3: Copy detection processing time
Mean time (in seconds) to
process a query. Processing time is defined as the full time required to process
queries from mpg files to result file (including decoding, analysis, features
extraction, eventual write/read of intermediate results, eventual loadings of
reference subsets, results output). Mean time is the full processing time
normalized by the number of queries.
Since the evaluation plan is based on evaluating systems on a range of operating points, it is important that systems overgenerate, i.e. output multiple candidate copies for each query with associated decision scores. We strongly suggest that systems compute at least one copy candidate alignment result line for each query and most videos in the reference video dataset, unless the decision score for a certain query video pair is zero. In these cases, no result line is necessary. It is allowed to output multiple asserted copies within one reference video. Be aware though, that the false alarm rate is a heavy component in the evaluation. Note also that asserted copies may not overlap. Generating multiple asserted copies per reference video is therefore a matter of a recall precision trade-off..
A run is the output of a system (with a given set of parameters, training, etc) executed against all of the queries appropriate for the run type (video-only, audio-only, video+audio). A run will contain the following information in the following order, all in ASCII, one item per line unless otherwise indicated. The uppercase letter at the start of each line indicates the kind of data that follows.

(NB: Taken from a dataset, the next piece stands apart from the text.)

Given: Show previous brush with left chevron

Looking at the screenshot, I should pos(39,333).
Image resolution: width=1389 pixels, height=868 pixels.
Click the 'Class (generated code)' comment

T queryId elapsedQueryProcessingTimeInSeconds
Note 1: Time codes will be expressed using just digits (0-9) followed optionally by a one decimal point (".") and additional digits, no other characters, and represent the number of elapsed seconds since the start of the reference or query video.
Note 2: Within a given result set for a given query, no two result items may overlap (i.e., have the same videoId and overlapping temporal extents. All such overlapping result items will be removed from consideration.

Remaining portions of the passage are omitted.